TAMPA, Fla. - Employees at the Center for American Islamic relations are scouring surveillance video, trying to figure out who might have dropped off burnt pages of the Quran.
"Allah and his," read Samantha Bowden, CAIR Tampa's Communication Director. "I saw a couple pieces fluttering. Looked closer. All in these grooves, there were just bits and bits," she said.
It's about the only phrase she is able to decipher among the charred pieces of paper. They're so small and dark she almost missed them as she got out of her car Thursday morning in the CAIR parking lot on 50th Street in Tampa.
"It appears to have been burned at some other location and dropped off here," explained Hillsborough County Sheriff's Office Spokesman Larry McKinnon.
HCSO isn't calling it a hate crime, which McKinnon says requires a human victim.
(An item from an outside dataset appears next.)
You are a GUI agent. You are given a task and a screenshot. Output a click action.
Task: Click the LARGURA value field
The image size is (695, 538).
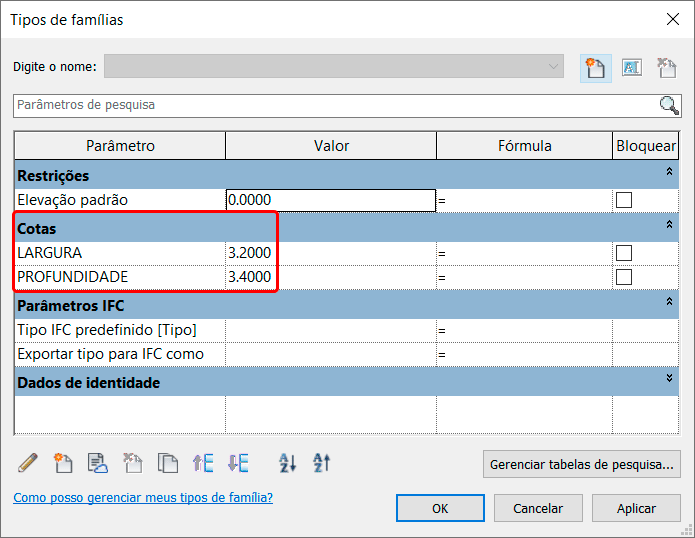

Because no one knows who owned the Quran, it also doesn't fit a charge of criminal mischief.
"We're going to err on the side of caution and document it and hope that it's nothing," McKinnon said.
Bowden found the burned pages a day after Pastor Terry Jones planned his Quran burning on September 11th, foiled by his arrest for unlawful conveyance of fuel.
"Really people should be reading books, not burning them," said CAIR Florida Director Hassan Shibly.
"They can burn the paper, but they can't burn the Quran, because it's in our hearts."
Shibly calls it the work of a fringe few they plan to ignore.
"A drive-by sprinkling or some coward copycat," Bowden said. "But at the end of the day, you can't let people who are hateful dictate the terms of your life."
This isn't the first time CAIR has faced what employees believe to be a threat of intimidation, after a recent post on CAIR's Facebook page called for someone to burn the CAIR office to the ground.
ABC Action News contacted Jones for comment, and he calls the incident "unrelated" to his planned Quran burning. He was unaware of it until we told him.